Once I have a length and a general sense of what will happen I start outlining. I write out Chapter 1, Chapter 2, etc etc each on a different line inside Word. Then I go back to the scenes I had already written and figure out where they go. Sometimes it is the first chapter, often times it isn't. Then I start filling in things from the free write. Sometimes I put in my ending first and work backwards (she wins the battle against X, how does she do that?). I write out paragraphs, scraps of dialogue, what mood I want to evoke, what needs to happen. I get it out on paper, and it's clumsy, the words might be misspelled and I might not have names for everyone yet. Sometimes I don't write out the details. A couple of the chapters in the current outline simply say "Fight scene, make it good, no pressure." If a scene flows, I write it out. If it doesn't I highlight what needs to happen and move on. What I have ended up with in the past is about 2,000 words of raw story with an end and all the main plot points. It reads like a bad cliff notes version but that's ok. Here is the other secret to writing... it's ok to write bad. It's a rough draft. Over use a word, misspell it, type it's instead of its, go for it! Let the dialogue be stilted, and action brief and under described. I give you permission. The key here is that this is a first draft, very very very few (I would say none but someone will find an example somewhere) first drafts are ready to publish. You need to apply butt to chair, fingers to keyboard and write down the story. Don't stop. Forget a name referenced in the first chapter? Write xx and what you need to add in and keep going. Realize you need to add a scene? Use red font or another xx and note what you need to add and keep going. (Yes I am aware that this is the point where I reach howling hypocrisy because I haven't passed the first draft stage.)

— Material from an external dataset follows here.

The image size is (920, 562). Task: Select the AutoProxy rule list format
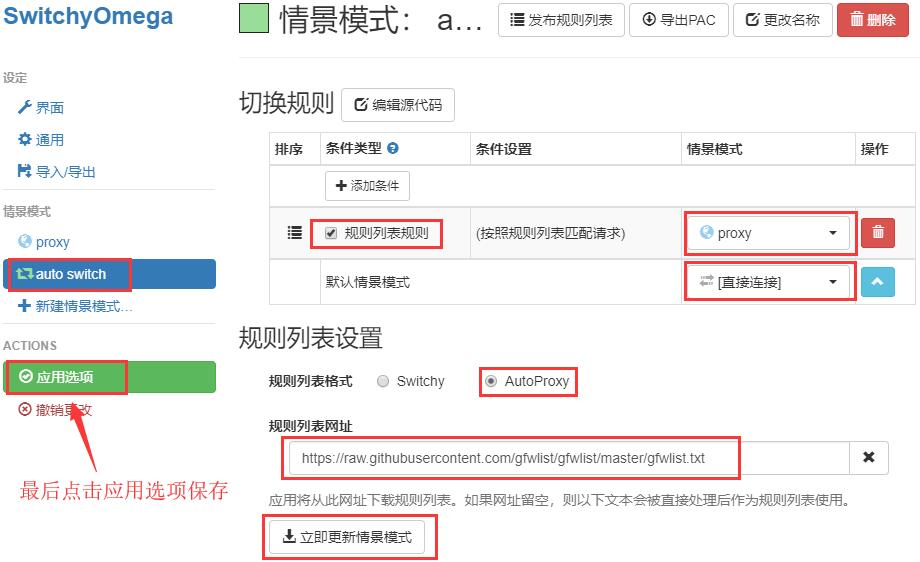491,381
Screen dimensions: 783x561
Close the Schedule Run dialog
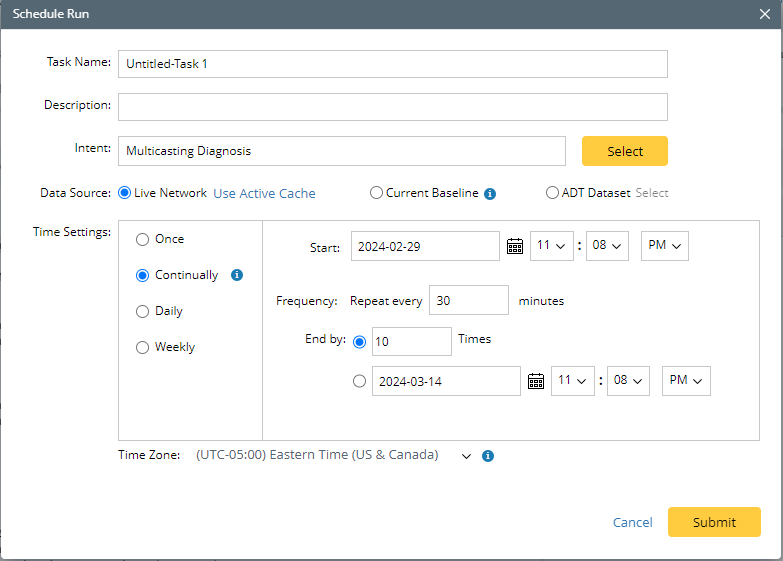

Now that you have a complete manuscript in front of you that is hopefully near your word count goal (or over) you can edit. Remember all those xx's? Hit control F and find them all again and add in the missing info. Add in the scenes you decided you needed later and fix any of the notes you left yourself in the manuscript. Then stick it in a file and go write something else, or read something. Give it some time and let it age. Then sharpen the machete and start killing your darlings. Fix the grammar and spelling, fix the dialogue and hack out the scenes that don't work. Heck some writers recommend ditching the entire manuscript and starting the story over from scratch. Writing well is like playing piano well, practice is what makes it happen. I will note that I have not scrapped my entire manuscript yet for a complete rewrite. I lack that courage... but mine would probably improve if I did. Well see when I get to this step.
For me personally I doubt the second draft will be publishable. I think the third or fourth draft is where I will finally have enough practice to know Massie's thought and words inside and out. When I dream about her I'll know I am ready I think. :-) But in the mean time I'm still plugging towards half way to the end. But I'm getting closer.